Moreover, I don't think that phrasing arguments as something parties "could" argue inherently draws attention away from evaluating the argument. I phrase my answers this way all the time. For instance, an outline of a full answer I would give usually looks like:



  • Plaintiff A could argue Claim X ("Bob could argue that Pete's conduct constituted defamation of Bob.")
  • A would argue that Fact A supports Element 1 of Claim X ("Pete claimed that Bob was a drunk. This statement would tend to harm Bob in his occupation as a surgeon because patients would not want to entrust their lives to a surgeon they think is a drunk.")
  • Plaintiff A's argument will succeed / fail because... ("While Pete's statement that Bob was a drunk may tend to harm Bob in his occupational capacity, Bob's defamation claim will probably fail because Pete made this statement to Bob, and no other third parties.")
Hoffman inadvertently provides his own example of successfully transitioning into evaluating an argument after presenting it as something that somebody "could" say:

Now, you could argue that this is all needlessly pedantic mutterings over style points, when the real skills that ought to separate good from bad exams concern doctrine. But, if you did make that argument, you’d be wrong. Being conclusory – that is, assuming the conclusion in question and failing to analyze why the answer follows from the facts – is the key sin on most issue-spotter exams. You can learn to be less conclusory over time by training yourself to see it in your writing. And, if you got bad news this week, spotting conclusory writing before it’s graded will go a long way toward better news in May.

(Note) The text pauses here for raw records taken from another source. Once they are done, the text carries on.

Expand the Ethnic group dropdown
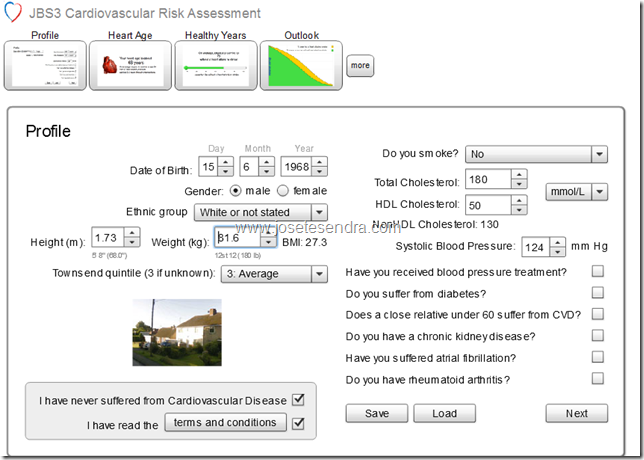This screenshot has height=460, width=644. coord(318,212)
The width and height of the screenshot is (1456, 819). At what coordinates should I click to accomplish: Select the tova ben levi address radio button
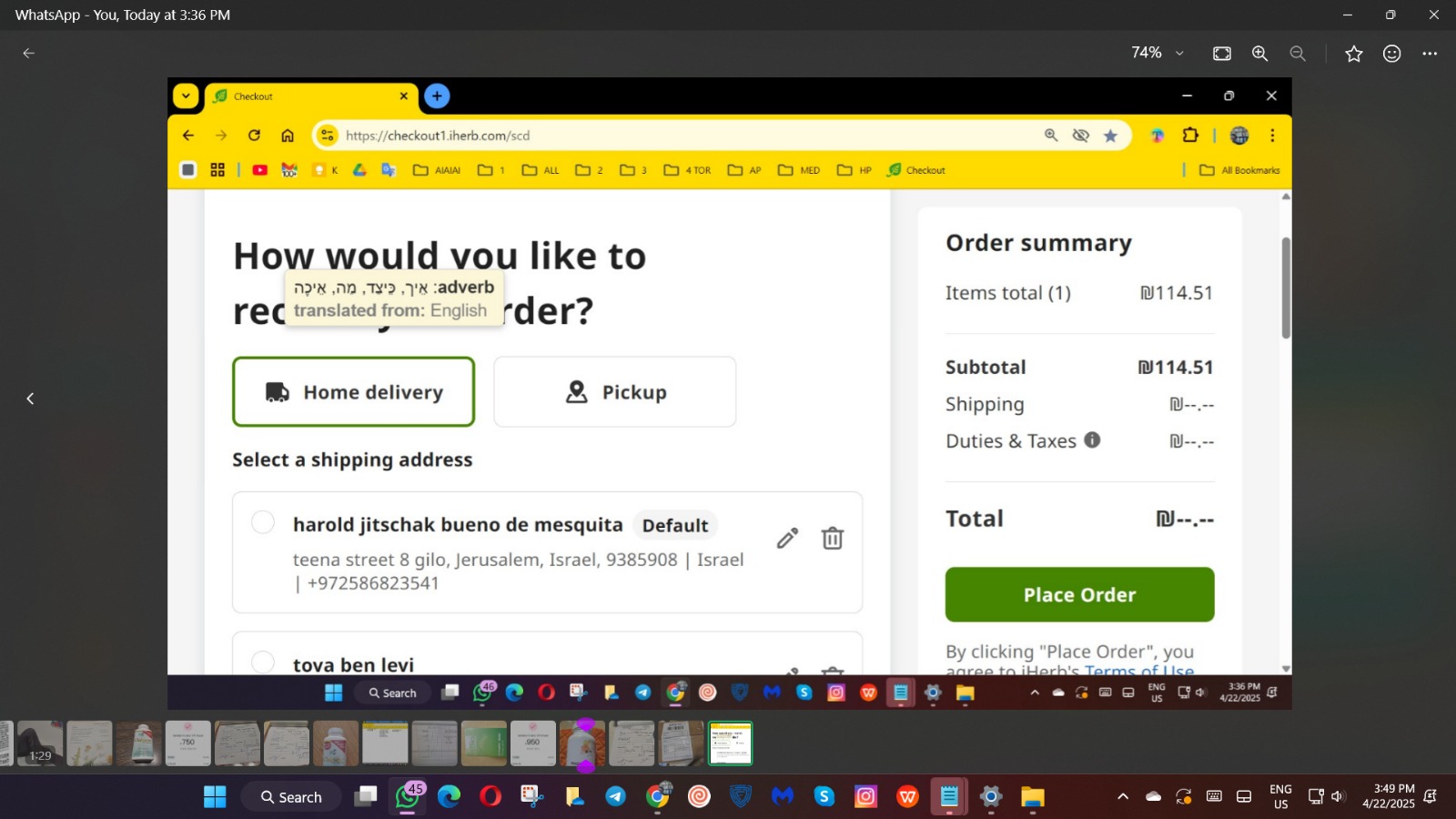tap(263, 662)
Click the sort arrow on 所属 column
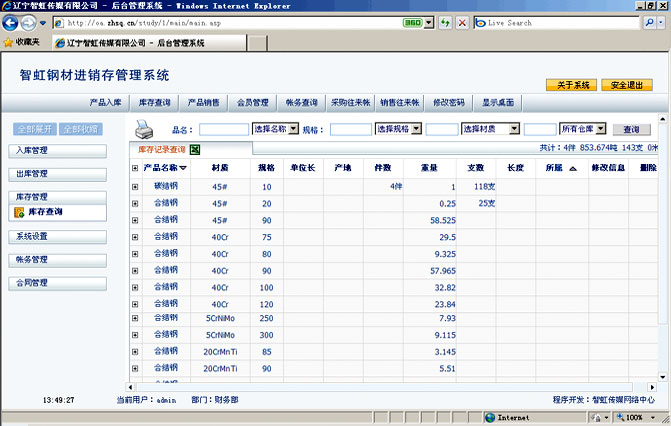 tap(573, 168)
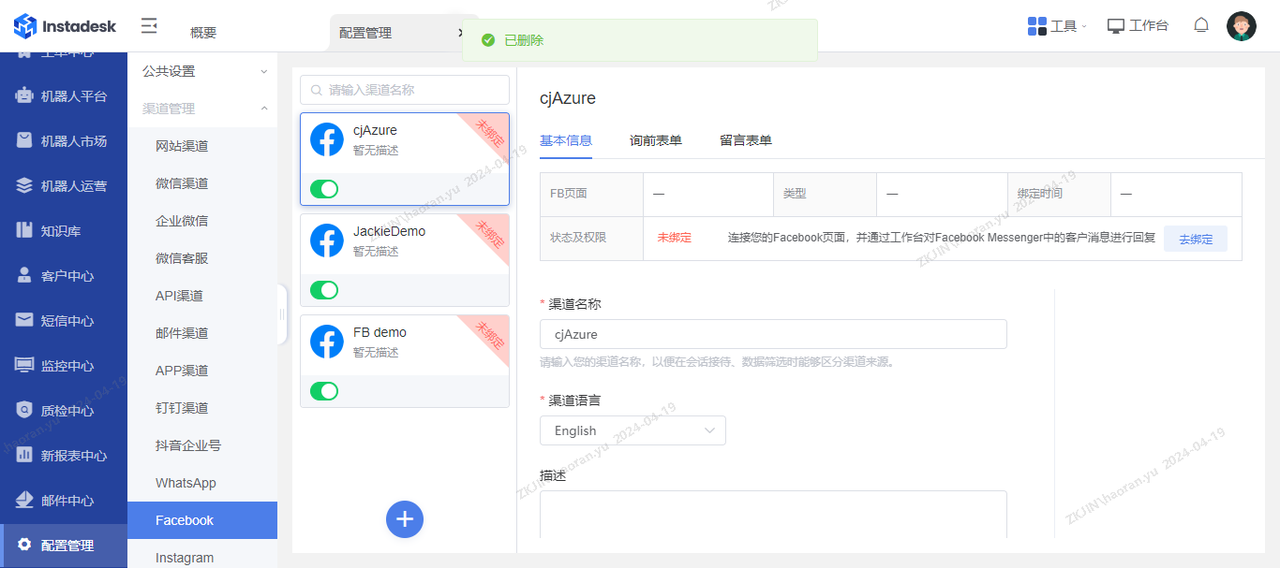This screenshot has width=1280, height=568.
Task: Switch to the 留言表单 tab
Action: click(x=745, y=141)
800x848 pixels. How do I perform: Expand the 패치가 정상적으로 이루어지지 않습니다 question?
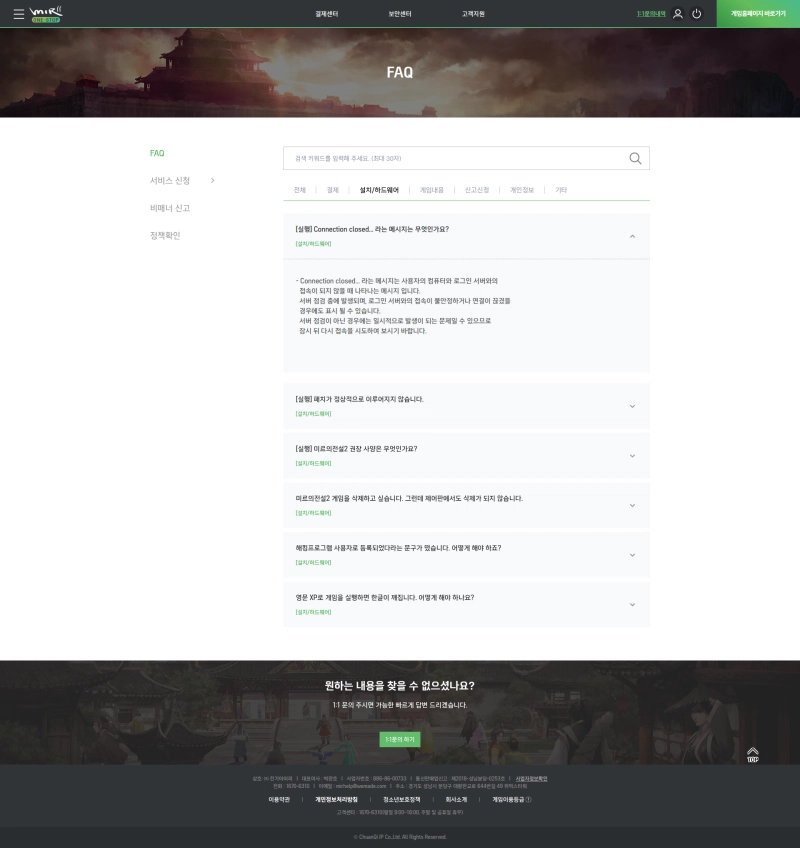click(632, 406)
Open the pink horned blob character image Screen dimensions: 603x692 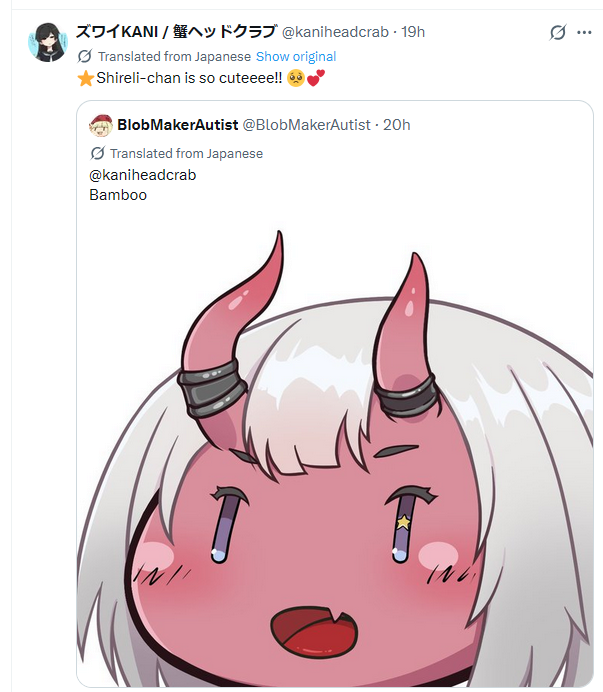(335, 455)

As my outline and Hoffman's example show, I think that claiming a party "could" argue something can lead quite naturally into an explanation of the argument and an evaluation of the argument. As long as students remember that the exam calls on them to evaluate parties' arguments, I don't think that phrasing arguments as something parties "could" or "might" claim is particularly harmful.

In fact, using these phrases may help students organize their answers better by clarifying which parties they are talking about, and separating one legal claim from other legal claims. In issue-spotter fact patterns where multiple parties may make multiple claims against each other, indicating which party is making a claim can help the student signpost what party and issue the student is discussing, and clarify who is suing who for what -- which is always something important to keep in mind. The professor who grades the exam may end up preferring this form of answer because, if used consistently, the student's discussion of the claims and the relevant facts will be presented in an orderly manner.

Now it may be possible that phrasing arguments this way may disassociate the exam-taker from the arguments they present by attributing the argument to one of the parties. If the student is making the argument, then the student may feel more compelled to defend it or point out his or her reservations.

But I think that the risk of failing to evaluate arguments is minimally related to how students phrase their arguments -- and is more closely connected to failing to understand the call of the question. And the benefits of clarity and organization that will follow from identifying what party is making which claim will probably outweigh the slightly higher probability that students will miss evaluating some arguments.